課題 ▸
**a)** 介護の体験記の中で、注の番号(*1など)が付けられている語をすべて挙げなさい。
**b)** 介護の体験記によると、筆者が生長の家を知ったのは何年生の時か。
**c)** 次の(i)〜(iii)が介護の体験記の内容と合っているかどうかを判断し、根拠となる本文の語句をそのまま引用して示しなさい。
(i) 義母は脳溢血で半身不随となった。
(ii) 筆者は中学校の教師になった。
(iii) 青年会は12歳以上40歳未満の青年男女の組織である。

出典 ▸
↓
義父が薬の副作用で聴力を失い、6年後に亡くなった翌日、
義母が脳溢血で半身不随となった。
義父母を介護する中で様々な葛藤があったが、自分の中の愛を引き出して、
「病無し、肉体無し」の信仰に導いてくれたと感謝できるようになった。

青木延子(あおき・のぶこ)
77歳・北海道留萌市

留萌市の黄金岬海浜公園で(撮影/加藤正道)

留萌市の黄金岬海浜公園で(撮影/加藤正道)

❇︎  ❇︎  ❇︎  ❇︎  ❇︎  ❇︎  ❇︎  ❇︎

 私が生長の家を知ったのは、小学6年生の時のことでした。父が知人に誘われて誌友会に参加した縁で母も教えに触れ、私も誌友会*1に連れていってもらうようになったのです。
*1 教えを学ぶつどい

 誌友会で聴いた「人間は完全円満な神の子」「夫婦調和が幸せの秘訣」といった話が印象に残り、中学生になってからは青少年見真会*2に参加して教えを学ぶようになりました。短大在学中に青年会*3に入会し、その傍ら教員免許を取得して、留萌管内にある小学校の教師になりました。
*2 教えを学ぶつどい
*3 12歳以上40歳未満の生長の家の青年男女の組織

夫の利夫さんと。「義父母の介護でつらいことがあっても、いつも私の話をじっと聞いて励ましてくれました」(撮影/加藤正道)
↑
生データ ▸
↓
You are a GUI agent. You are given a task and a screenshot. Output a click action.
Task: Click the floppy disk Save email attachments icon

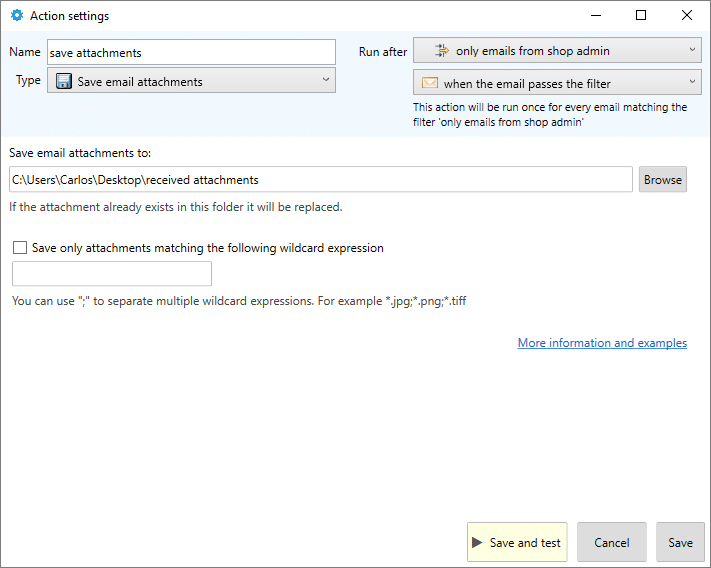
↑
解答 ▸
**a)** 誌友会、青少年見真会、青年会

**b)** 小学6年生の時。

**c)**
(i) はい。「義母が脳溢血で半身不随となった。」
(ii) いいえ。「留萌管内にある小学校の教師になりました。」
(iii) はい。「12歳以上40歳未満の生長の家の青年男女の組織」